Vision Transformers Need More Than Registers¶
Conference: CVPR 2026 arXiv: 2602.22394 Code: GitHub Area: Visual Representation Learning / Vision Transformer Analysis Keywords: ViT artifacts, lazy aggregation, patch score, foreground aggregation, register tokens
TL;DR¶
This paper systematically analyzes the artifact phenomenon widely observed in ViTs across fully supervised, text-supervised, and self-supervised paradigms, revealing that the root cause is "lazy aggregation"—ViTs exploit semantically irrelevant background patches as shortcuts to represent global semantics. The authors propose LaSt-ViT (LazyStrike ViT), which anchors the CLS token to foreground regions via frequency-aware selective channel aggregation, consistently eliminating artifacts and improving performance across 12 benchmarks.
Background & Motivation¶
Background: ViTs have become the de facto standard for image recognition and, more importantly, serve as general-purpose feature extractors (frozen foundation models) for diverse downstream tasks. ViTs trained under different supervision paradigms each have their strengths: fully supervised and text-supervised models (e.g., CLIP) excel at open-vocabulary tasks and serve as visual encoders for LVLMs, while self-supervised models (e.g., DINO) are well-suited for unsupervised segmentation and object discovery.

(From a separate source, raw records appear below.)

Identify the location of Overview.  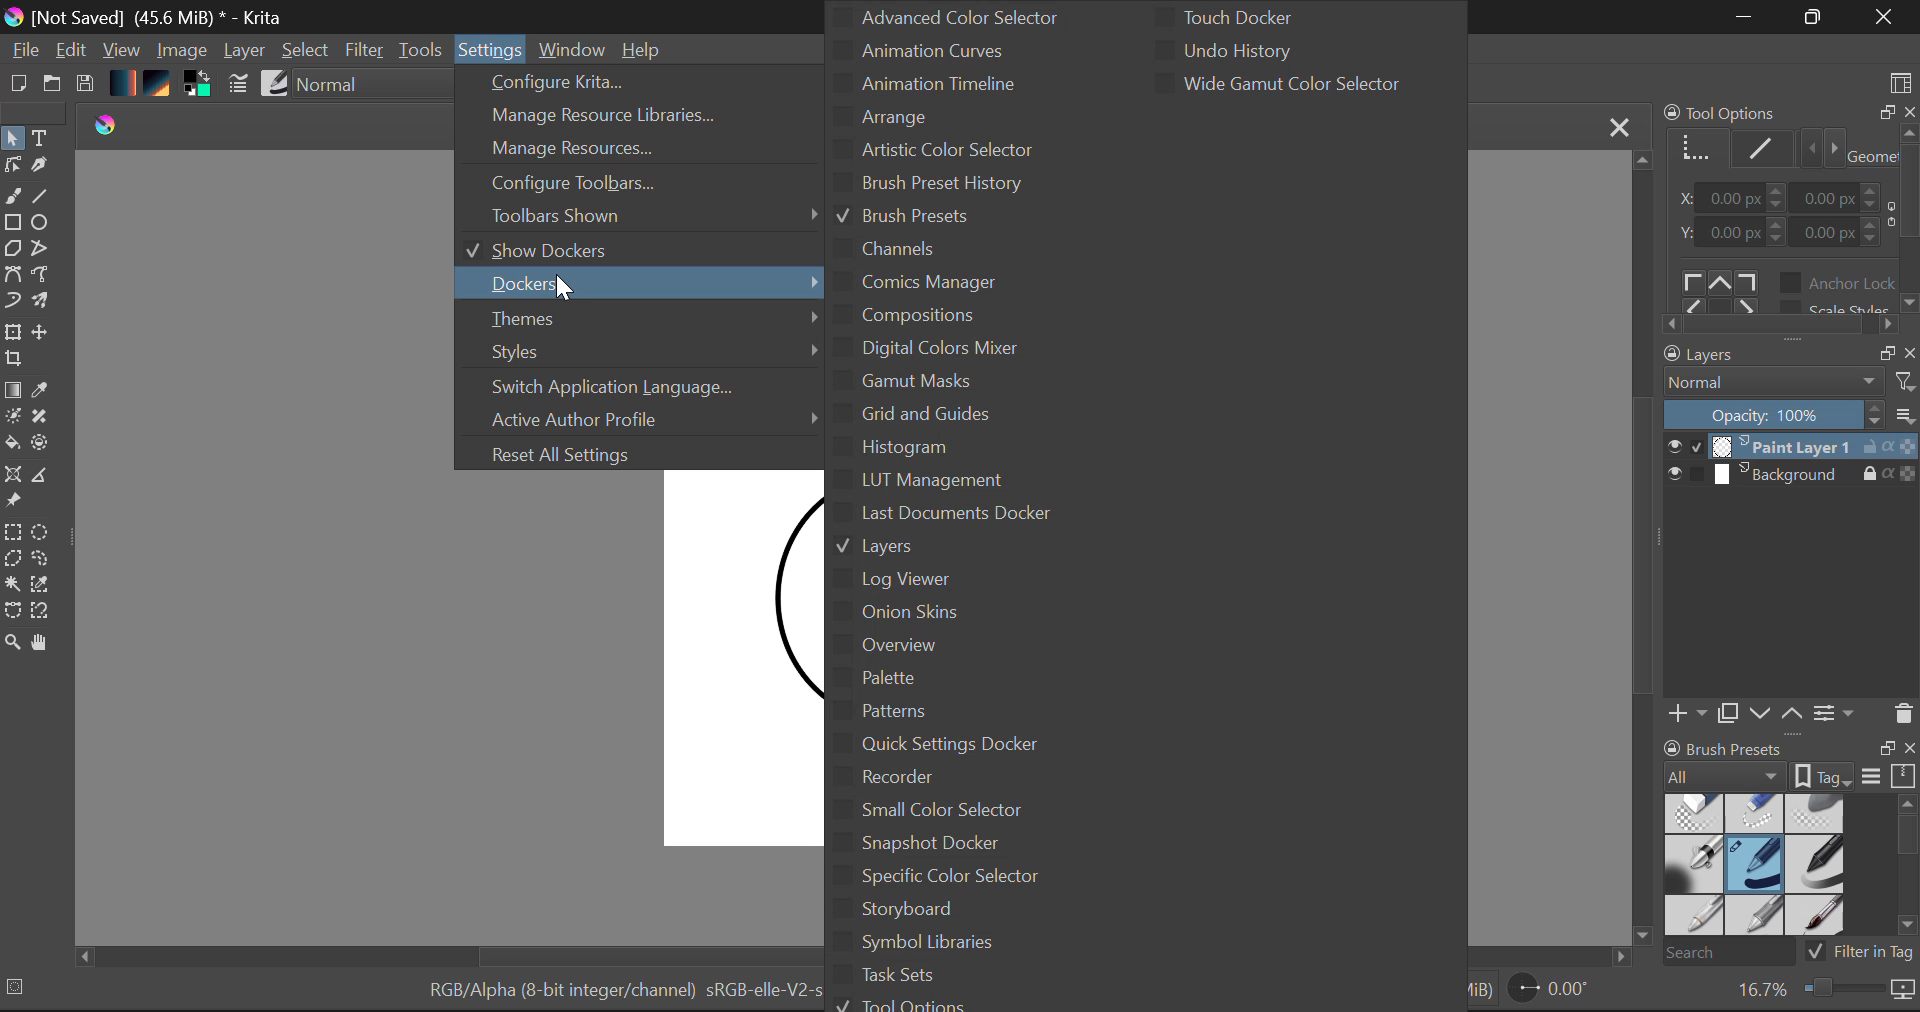
(1027, 647).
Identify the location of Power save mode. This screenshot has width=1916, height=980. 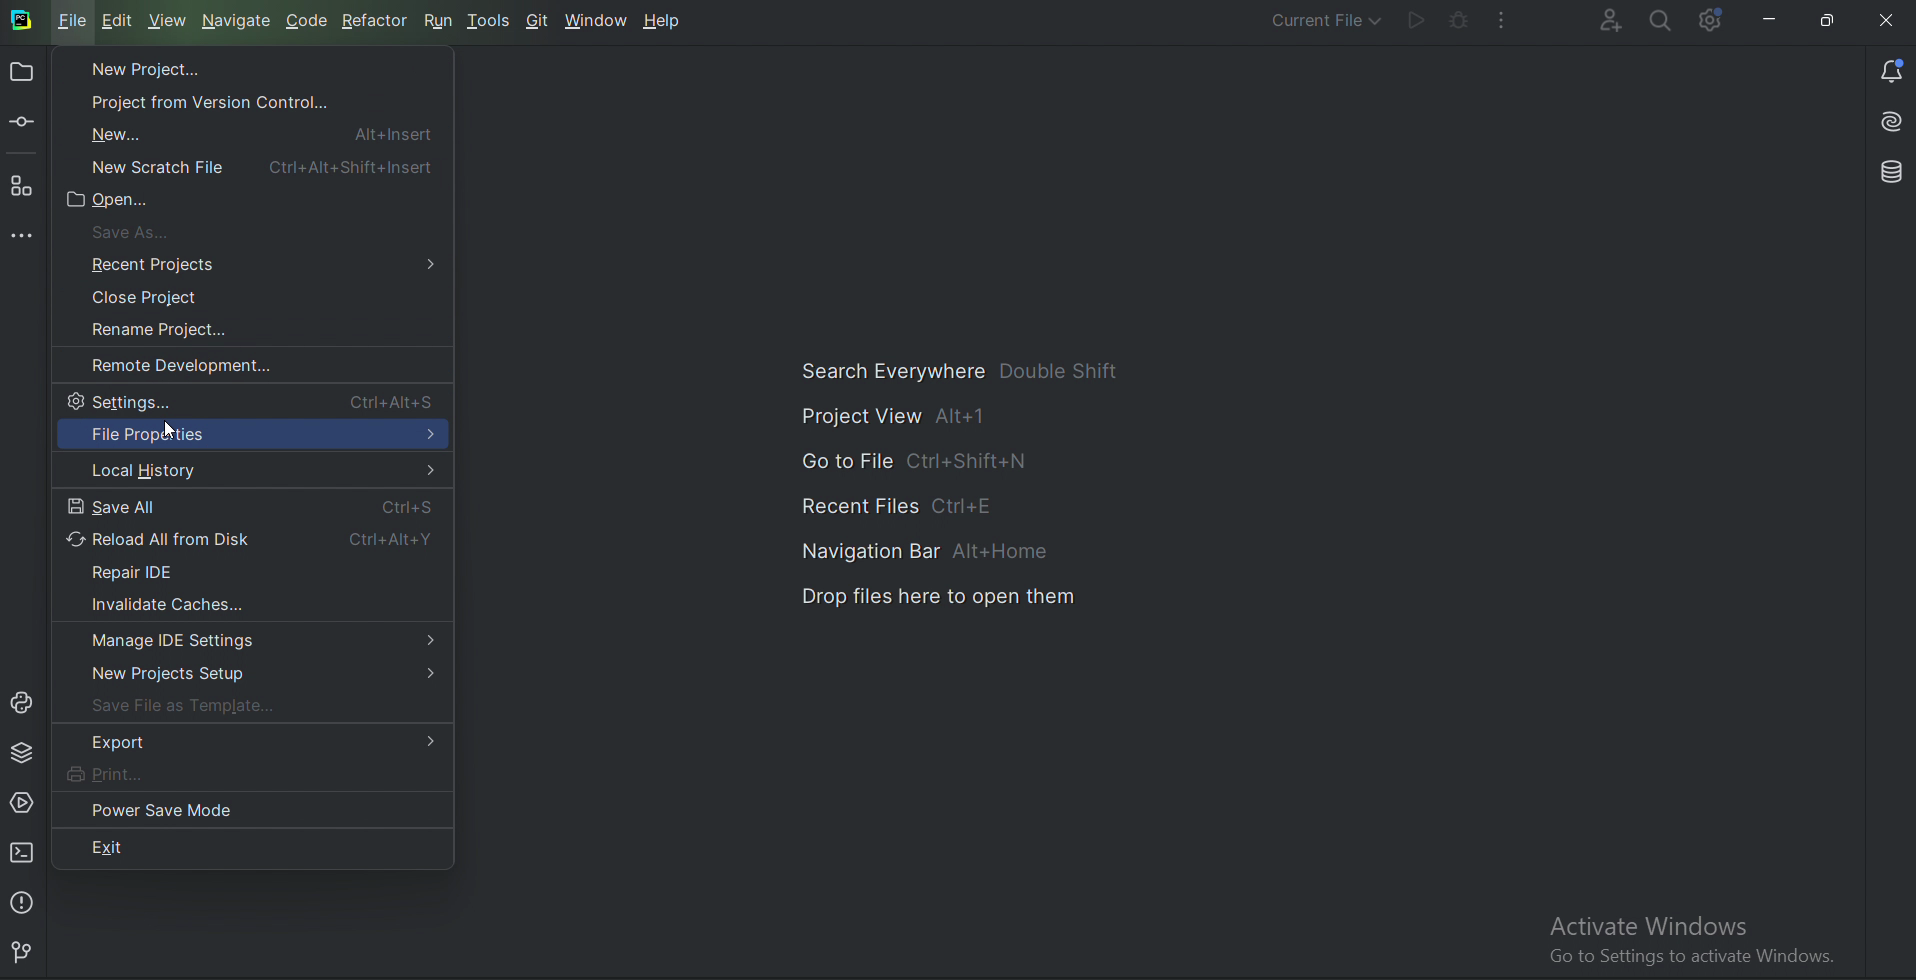
(166, 809).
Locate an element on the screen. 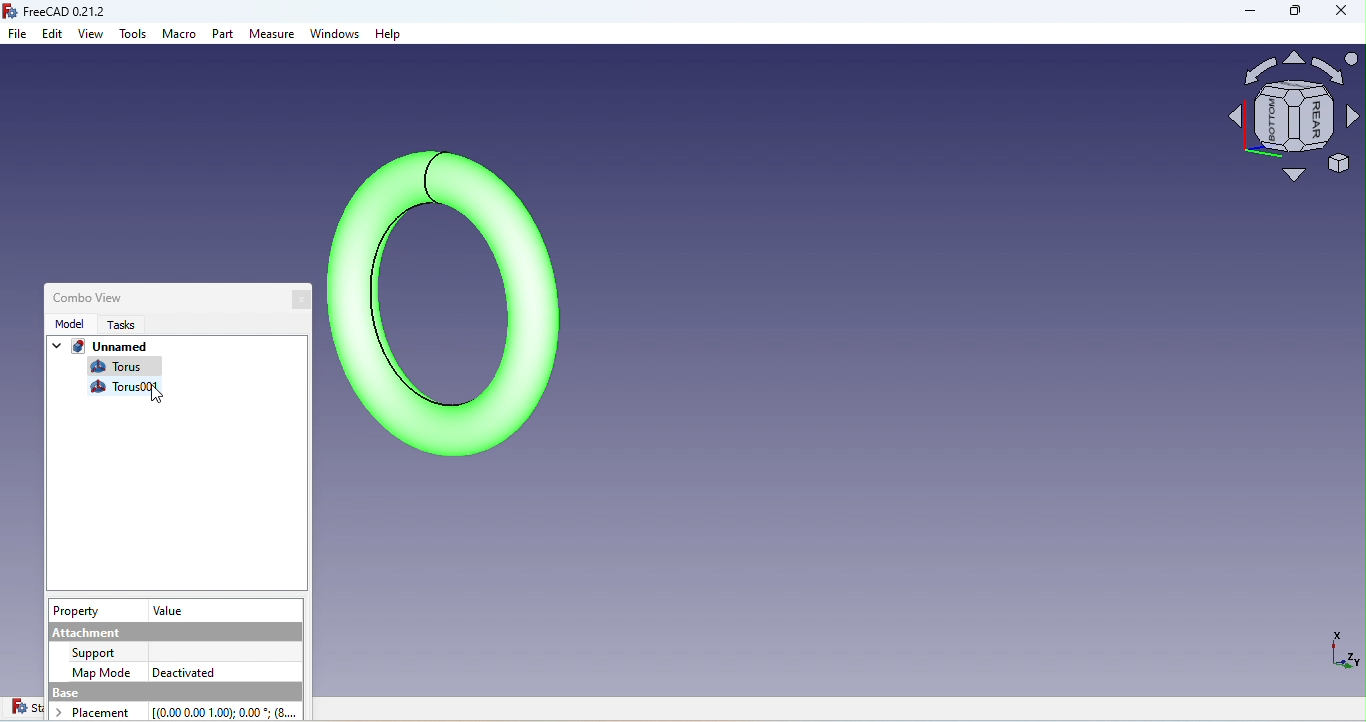 This screenshot has height=722, width=1366. Property is located at coordinates (80, 611).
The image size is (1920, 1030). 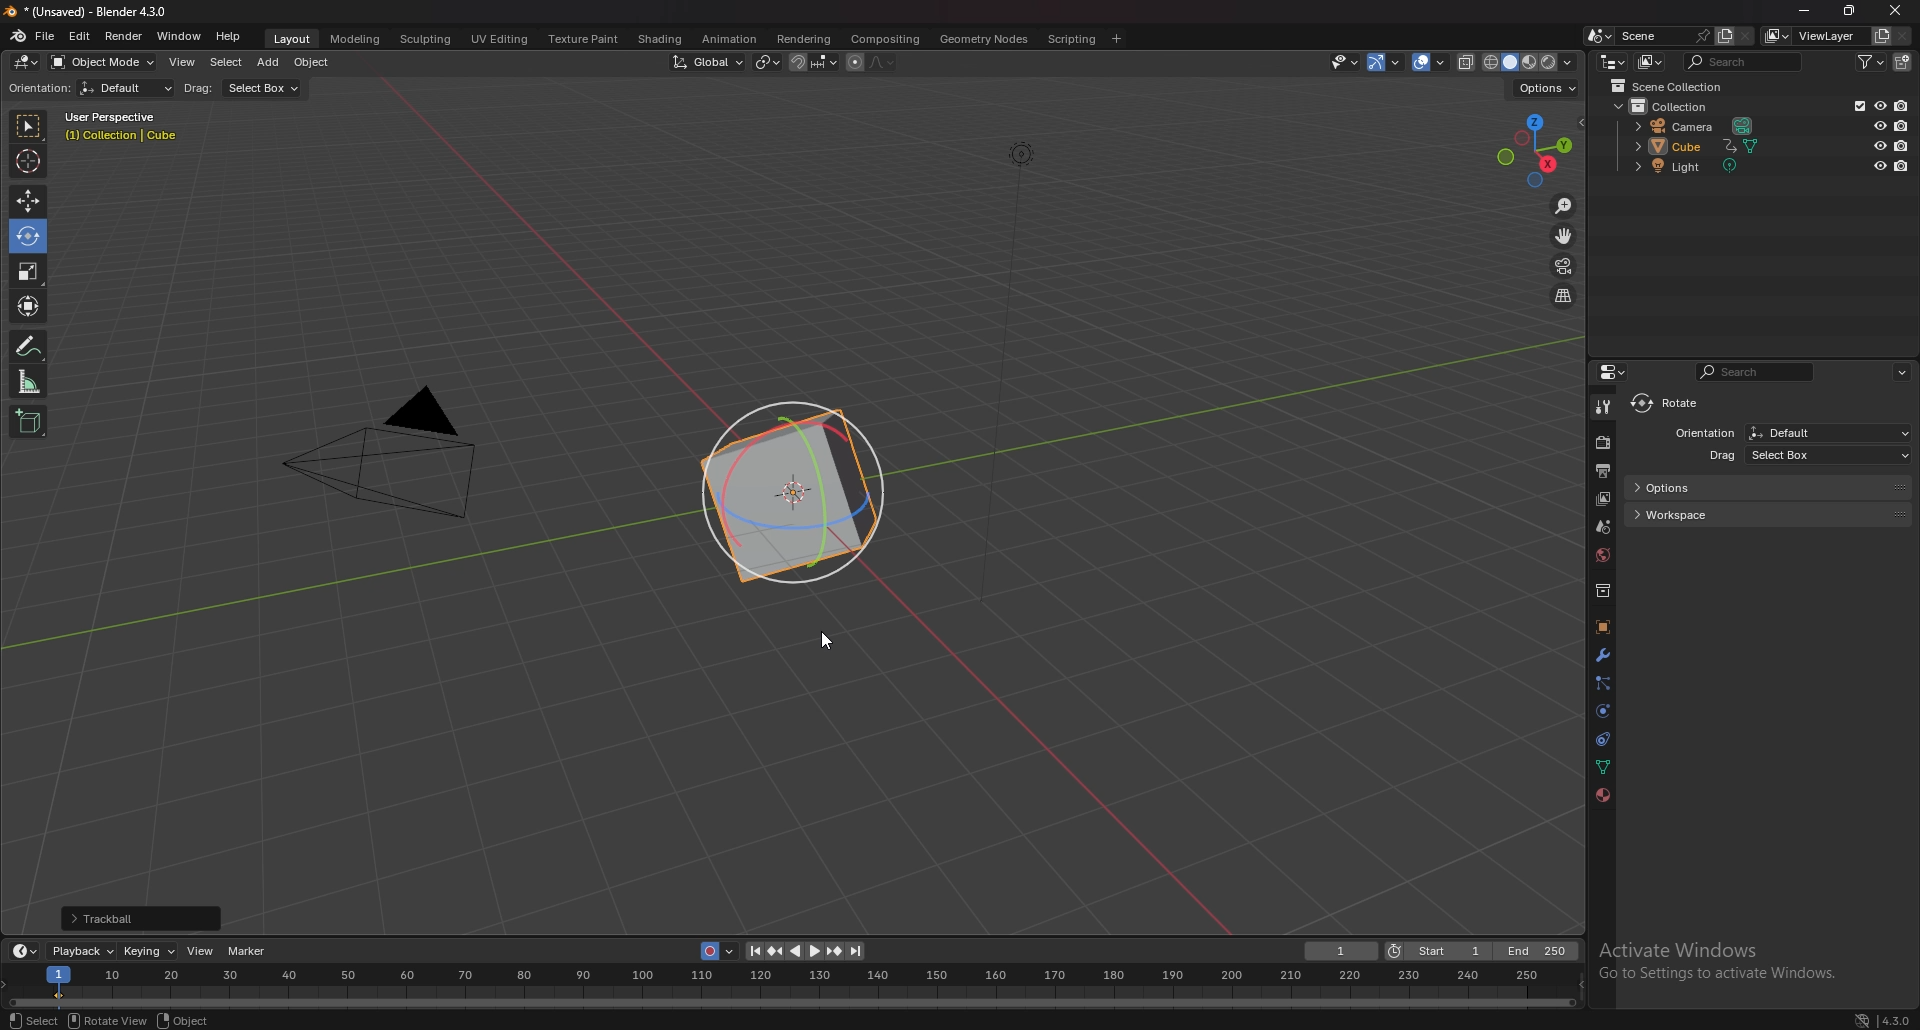 What do you see at coordinates (718, 951) in the screenshot?
I see `auto keying` at bounding box center [718, 951].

Limitations of Prior Work: 1. DINO identifies attention deficit issues in fully supervised ViTs. 2. CLIPSelf finds that dense features from text-supervised ViTs are misaligned with textual cues. 3. The Register paper discovers that self-supervised ViTs (DINOv2) produce high-norm token artifacts that impair object localization. 4. These phenomena suggest a shared underlying problem in ViTs, yet no unified explanation or solution has been proposed.
Key Challenge: ViTs achieve excellent image-level classification performance, but patch-level dense feature quality is poor—top-scoring patches fall on background rather than foreground regions, and register tokens only suppress the high-norm phenomenon without addressing the fundamental issue (PiB even degrades).
Goal: To define, analyze, and resolve the artifact problem in ViTs across different supervision paradigms from first principles in a unified manner.
Key Insight: The authors introduce Patch Score (CLS-patch cosine similarity) and Point-in-Box (PiB) as unified metrics for quantifying artifacts, and identify the root cause as lazy aggregation—global attention combined with coarse-grained supervision leads ViTs to take shortcuts by encoding global semantics through background patches.
Core Idea: Distinguish foreground from background patches via frequency-domain stability analysis, and selectively aggregate stable patches into the CLS token to eliminate lazy aggregation.
Method¶
Overall Architecture¶
The core of LaSt-ViT is replacing the original CLS token aggregation mechanism in ViTs (Attention Pooling or GAP) with a channel-wise frequency-stability-based Top-K selective aggregation. The intuition is that foreground patch features are more homogeneous along the channel dimension (semantically consistent) and are therefore more stable under low-pass filtering.
Key Designs¶
-
Patch Score and Point-in-Box (PiB) as Unified Metrics:
- Patch Score is defined as the cosine similarity between each patch feature and the CLS token: \(\mathcal{S}_p = \frac{\mathbf{x}_{\text{patch}} \cdot Q_{\text{CLS}}}{\|\mathbf{x}_{\text{patch}}\|_2 \|Q_{\text{CLS}}\|_2}\)
- PiB measures whether the highest-scoring patch falls within a foreground ground-truth bounding box, serving as an indicator of artifact severity.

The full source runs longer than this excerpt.